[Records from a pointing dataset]
[Start]
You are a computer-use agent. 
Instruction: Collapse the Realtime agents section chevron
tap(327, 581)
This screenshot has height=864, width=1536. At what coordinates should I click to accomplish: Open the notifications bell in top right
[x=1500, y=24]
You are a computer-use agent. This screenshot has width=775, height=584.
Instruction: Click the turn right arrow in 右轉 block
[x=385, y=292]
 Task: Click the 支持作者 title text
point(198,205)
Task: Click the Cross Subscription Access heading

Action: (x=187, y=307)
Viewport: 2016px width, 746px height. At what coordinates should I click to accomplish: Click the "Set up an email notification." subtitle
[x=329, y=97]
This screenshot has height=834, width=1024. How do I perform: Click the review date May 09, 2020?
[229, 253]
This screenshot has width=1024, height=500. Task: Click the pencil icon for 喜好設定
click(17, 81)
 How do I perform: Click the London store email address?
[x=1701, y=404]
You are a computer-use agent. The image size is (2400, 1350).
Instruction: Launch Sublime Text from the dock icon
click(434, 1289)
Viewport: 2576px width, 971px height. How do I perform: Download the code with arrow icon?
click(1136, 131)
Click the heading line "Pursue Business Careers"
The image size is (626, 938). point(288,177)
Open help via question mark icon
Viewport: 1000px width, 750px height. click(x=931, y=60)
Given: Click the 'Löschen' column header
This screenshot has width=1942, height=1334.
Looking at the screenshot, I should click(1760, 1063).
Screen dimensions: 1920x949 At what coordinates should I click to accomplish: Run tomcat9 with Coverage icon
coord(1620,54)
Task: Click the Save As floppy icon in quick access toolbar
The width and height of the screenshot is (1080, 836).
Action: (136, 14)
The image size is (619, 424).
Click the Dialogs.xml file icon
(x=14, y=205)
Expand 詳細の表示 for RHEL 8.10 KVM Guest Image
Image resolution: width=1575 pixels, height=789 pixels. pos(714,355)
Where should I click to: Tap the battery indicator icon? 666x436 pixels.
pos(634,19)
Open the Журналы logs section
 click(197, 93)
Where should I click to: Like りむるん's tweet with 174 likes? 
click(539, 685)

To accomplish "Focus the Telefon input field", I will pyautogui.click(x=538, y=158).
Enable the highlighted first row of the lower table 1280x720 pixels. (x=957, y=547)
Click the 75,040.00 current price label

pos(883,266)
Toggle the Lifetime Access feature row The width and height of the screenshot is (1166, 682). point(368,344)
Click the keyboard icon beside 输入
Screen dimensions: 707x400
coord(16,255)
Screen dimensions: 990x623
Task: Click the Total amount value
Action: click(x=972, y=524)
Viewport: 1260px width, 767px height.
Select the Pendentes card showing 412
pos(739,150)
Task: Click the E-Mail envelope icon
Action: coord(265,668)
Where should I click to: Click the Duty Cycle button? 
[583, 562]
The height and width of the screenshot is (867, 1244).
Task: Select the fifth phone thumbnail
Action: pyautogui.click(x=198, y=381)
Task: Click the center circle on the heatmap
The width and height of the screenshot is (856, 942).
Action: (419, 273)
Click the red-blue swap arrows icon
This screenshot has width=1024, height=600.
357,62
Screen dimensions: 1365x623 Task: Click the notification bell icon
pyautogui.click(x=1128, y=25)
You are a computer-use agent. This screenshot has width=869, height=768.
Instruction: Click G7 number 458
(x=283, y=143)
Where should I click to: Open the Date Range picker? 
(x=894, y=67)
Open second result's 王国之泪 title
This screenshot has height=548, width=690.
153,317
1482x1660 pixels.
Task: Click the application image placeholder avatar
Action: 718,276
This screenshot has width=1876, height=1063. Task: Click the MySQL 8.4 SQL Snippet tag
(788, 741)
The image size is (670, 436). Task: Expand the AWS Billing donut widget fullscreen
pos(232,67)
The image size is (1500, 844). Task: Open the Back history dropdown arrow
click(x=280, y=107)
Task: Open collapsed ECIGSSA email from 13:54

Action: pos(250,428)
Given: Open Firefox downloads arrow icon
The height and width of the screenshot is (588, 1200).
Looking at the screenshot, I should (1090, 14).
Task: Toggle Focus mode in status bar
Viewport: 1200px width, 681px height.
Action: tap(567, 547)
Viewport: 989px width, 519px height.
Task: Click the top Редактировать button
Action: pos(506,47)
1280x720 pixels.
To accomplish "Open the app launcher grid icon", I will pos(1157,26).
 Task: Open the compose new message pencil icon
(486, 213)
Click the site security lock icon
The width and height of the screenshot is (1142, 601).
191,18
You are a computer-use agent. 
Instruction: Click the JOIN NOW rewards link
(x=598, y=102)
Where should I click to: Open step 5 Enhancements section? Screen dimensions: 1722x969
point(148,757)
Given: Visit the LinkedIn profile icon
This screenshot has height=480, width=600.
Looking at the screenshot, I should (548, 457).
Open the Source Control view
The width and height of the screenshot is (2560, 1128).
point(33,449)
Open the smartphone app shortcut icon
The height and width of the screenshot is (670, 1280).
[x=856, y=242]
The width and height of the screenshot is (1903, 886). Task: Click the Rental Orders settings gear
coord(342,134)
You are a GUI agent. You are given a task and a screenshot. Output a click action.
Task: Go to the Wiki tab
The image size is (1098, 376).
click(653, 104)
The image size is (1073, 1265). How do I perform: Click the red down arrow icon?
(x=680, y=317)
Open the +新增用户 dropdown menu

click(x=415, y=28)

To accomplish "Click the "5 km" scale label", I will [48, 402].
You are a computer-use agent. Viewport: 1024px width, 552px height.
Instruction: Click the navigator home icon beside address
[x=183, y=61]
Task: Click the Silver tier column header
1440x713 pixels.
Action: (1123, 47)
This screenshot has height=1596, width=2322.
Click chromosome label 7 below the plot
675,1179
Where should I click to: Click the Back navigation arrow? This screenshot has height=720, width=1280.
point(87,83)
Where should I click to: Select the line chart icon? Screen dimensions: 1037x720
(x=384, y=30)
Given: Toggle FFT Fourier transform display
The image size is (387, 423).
[End]
» **Your objective**:
Identify each line of the listing above that contains the string "pixels", matching case exactly, and copy those lines.

» **Answer**:
Image resolution: width=1575 pixels, height=789 pixels. pos(714,355)
Where should I click to: Tap the battery indicator icon? 666x436 pixels.
Enable the highlighted first row of the lower table 1280x720 pixels. (x=957, y=547)
1482x1660 pixels.
1280x720 pixels.
1440x713 pixels.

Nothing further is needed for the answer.